* [Texto fornecido]
——
Companhia de Lagos

 Companhia de Lagos (1443 ou 1446?) tinha o objectivo de incentivar e desenvolver o comércio africano e dar expansão ao trafico negreiro. A viagem inicial da Companhia de Lagos, foi empreendida por uma expedição de seis caravelas com o escudeiro Lançorote de Freitas ao comando que, transportou 235 cativos  de África para Lagos (tudo legitimado por uma Bula Papal, claro; e em parceria com o Infante). O primeiro grupo de cativos chegou à costa Portuguesa pela mão de Antão Gonçalves, e logo os de Lagos quiseram a sua parte, organizando uma expedição, dando esta provavelmente origem à Companhia de Lagos.
 Zurara descreve a partilha e a venda deste grupo de cativos, na Porta da Vila em Lagos. Estes factos podem ser dados como plausíveis pela recente descoberta de um cemitério de negros a aprox. 350 metros do verdadeiro mercado de escravos, a Porta da Vila.
——
* [Excerto dos dados]

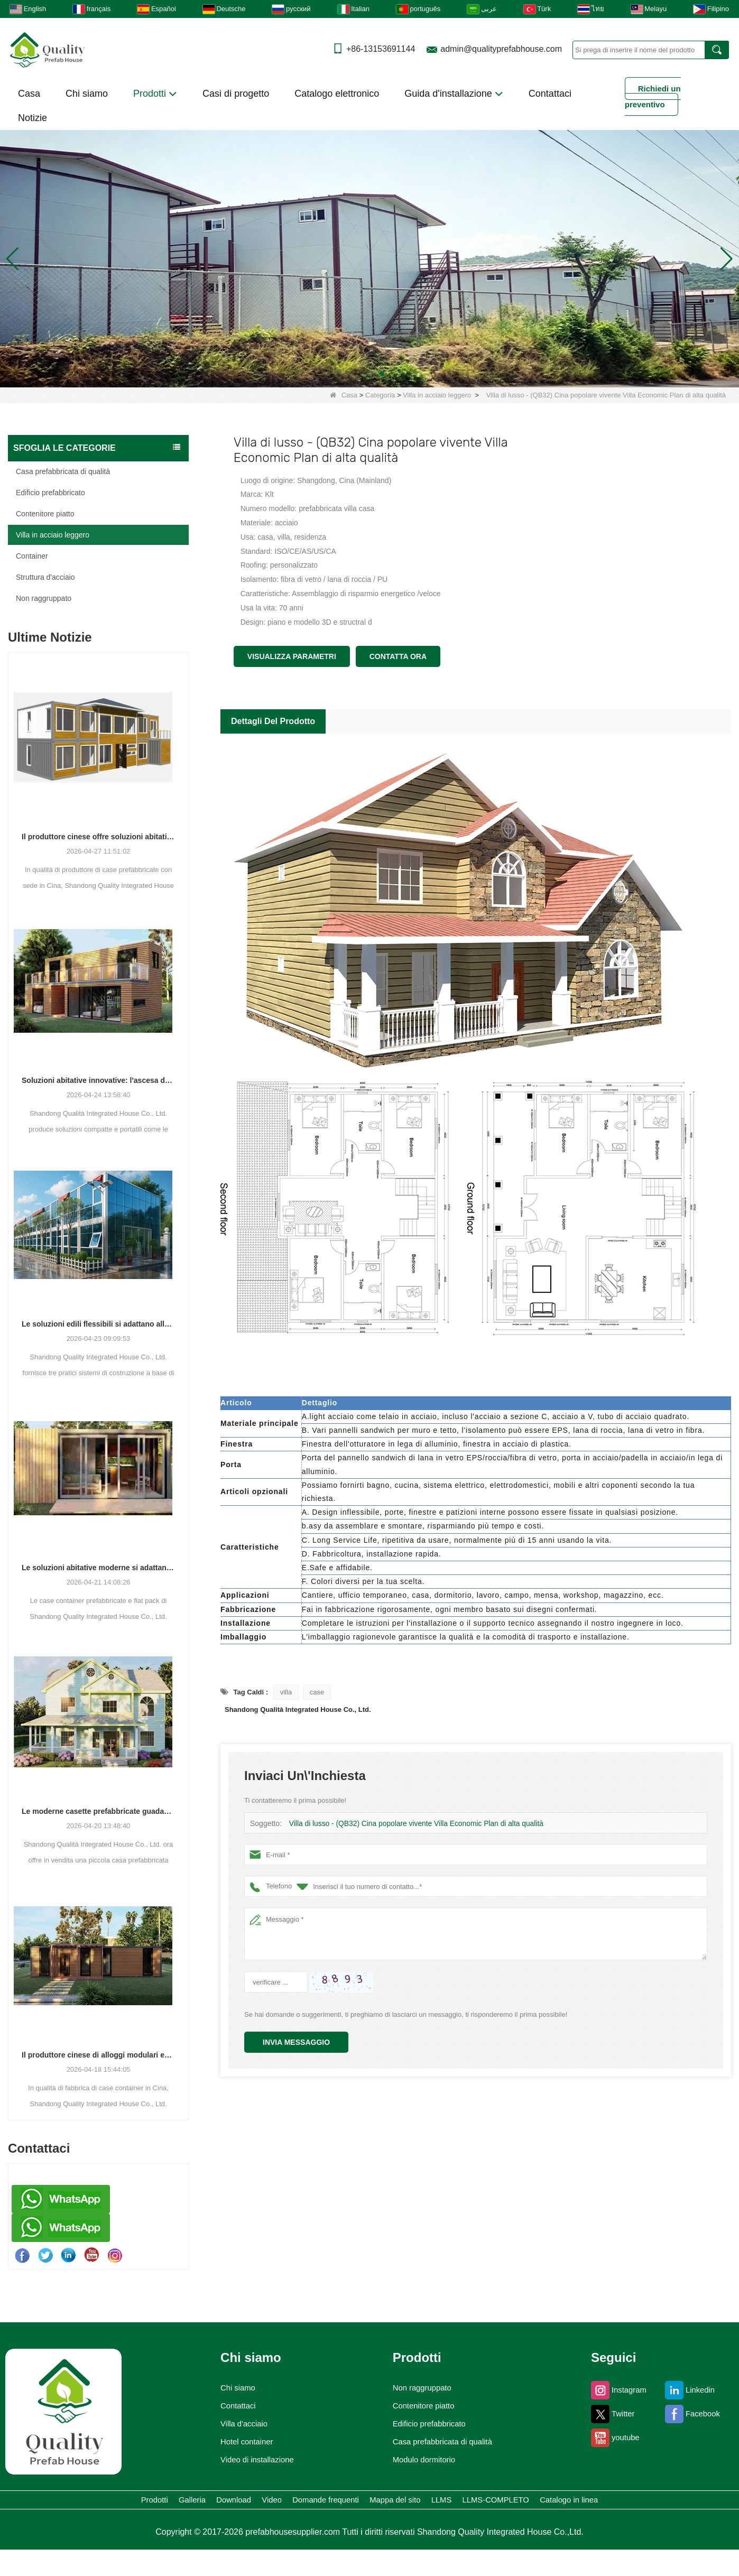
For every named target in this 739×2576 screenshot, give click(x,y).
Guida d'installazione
——
* [Objetivo do exercício]
Segundo o texto sobre a Companhia de Lagos, por que razão a descrição de Zurara sobre a partilha e a venda dos cativos na Porta da Vila pode ser considerada plausível? Responda com base apenas no que o texto afirma.

* [Resposta à tarefa]
A descrição de Zurara pode ser considerada plausível devido à recente descoberta de um cemitério de negros a cerca de 350 metros da Porta da Vila, que o texto identifica como o verdadeiro mercado de escravos.